Andreia Santana 03/11/2016
Um desejo derradeiro, uma mensagem necessária
Alabardas, alabardas, Espingardas, espingardas só tem três capítulos e ainda assim, descortina um mundo de possibilidades na mente do leitor. Que rumos essa história iria tomar? Qual seria o destino de artur paz semedo? O que ele descobriu nos arquivos da belona s.a mudaria o rumo da fábrica ou da humanidade? Nunca saberemos! Mas isso não significa que seja proibido imaginar. O barato da leitura também está na sobrevida que o leitor dá aos personagens e conflitos, para além da história contada.
O triste em Alabardas, alabardas... é que quando a história começa a engrenar, ela termina. Mas, pessoalmente, considero o livro como a oportunidade de testemunhar o desejo de um autor que tinha muito a dizer, de legar suas últimas palavras a quem estiver disposto a lê-las. E essas palavras possuem grande força, moldadas pelas crenças filosóficas humanistas que pautaram boa parte da vida e da obra de José Saramago.
Alabardas, alabardas... tinha a intenção de ser uma alegoria sobre a violência, usando como pano de fundo uma fábrica de armamentos pesados de origem milenar e que esteve envolvida, como fornecedora principal de mecanismos de destruição em massa, em boa parte das guerras travadas pela humanidade.
A indústria bélica era preocupação do escritor e o acirramento das hostilidades no mundo globalizado e desigual, temas recorrentes de seus artigos e das postagens em seu blog Cadernos de Saramago.
A história da belana s.a e de seu rastro de sangue é contada a partir de um funcionário da fábrica, artur paz semedo (em minúscula para respeitar a grafia adotada pelo autor), um homem aparentemente sem muitas ambições, metódico, burocrático e meio neurótico. Ele me lembra muito, por conta da solidão crônica e da neurose, de outros personagens icônicos de Saramago, como o escriturário Sr. José, de Todos os Nomes, ou o professor Tertuliano Máximo Afonso, de O homem duplicado.

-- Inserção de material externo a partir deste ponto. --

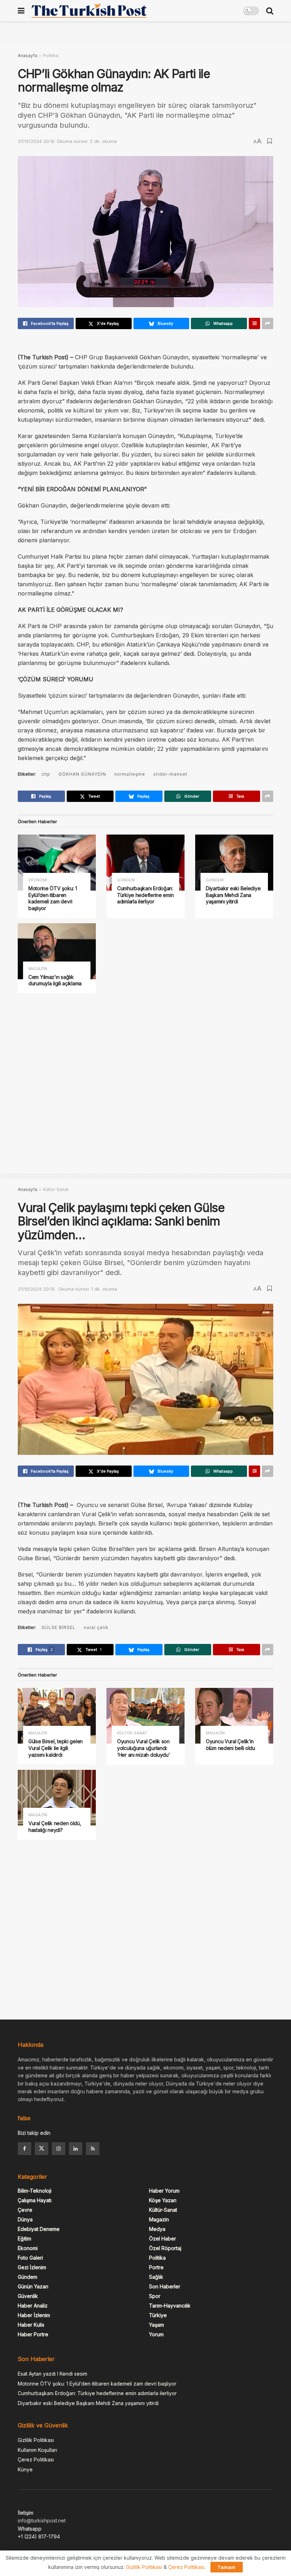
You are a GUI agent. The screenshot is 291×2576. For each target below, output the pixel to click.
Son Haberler (164, 2286)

Nos três únicos capítulos do livro conhecemos a rotina de artur, sua relação desconfortável com a ex-esposa, uma militante pacifista, e um pouco da história da belona s.a. Difícil imaginar uma fábrica que traz morte e destruição ser construída sem máculas no passado.
Após as apresentações e contextualizações, o conflito do romance seria desenvolvido a partir de uma tarefa que artur recebe do chefe supremo e herdeiro da belona s.a: fazer uma pesquisa nos arquivos da empresa, que ficam no subsolo do edifício. Não à toa esse subsolo remete a sinistras catacumbas. Daí para a frente, nunca saberemos o que acontece e só dá para imaginar os sórdidos segredos que artur desenterrou das pilhas de fichários.
Para complementar a edição póstuma do livro, três textos, assinados por Fernando Gómez Aguilera, Luis Eduardo Soares e Roberto Saviano, analisam essa intenção de romance e o inserem na bibliografia saramaguiana. Vale muito a pena ler esses artigos.
Os trechos finais, avulsos, reúnem as anotações do escritor enquanto preparava o romance e demonstram que a morte de Saramago impediu a conclusão do livro, mas não teve o poder de apagar seu legado. Esses trechos revelam ainda o medo diante da possibilidade de desaparecer antes de concluir essa última, e talvez, mais valiosa mensagem. Para seus admiradores, é bem doloroso perceber nas entrelinhas sua luta contra a debilidade provocada pela doença.
O consolo com a leitura de Alabardas, alabardas... é que, mesmo incompleta, a última mensagem de Saramago nos chega arrebatadora, desconcertante e, em tempos de renascimento de ideias totalitárias mundo afora, necessária!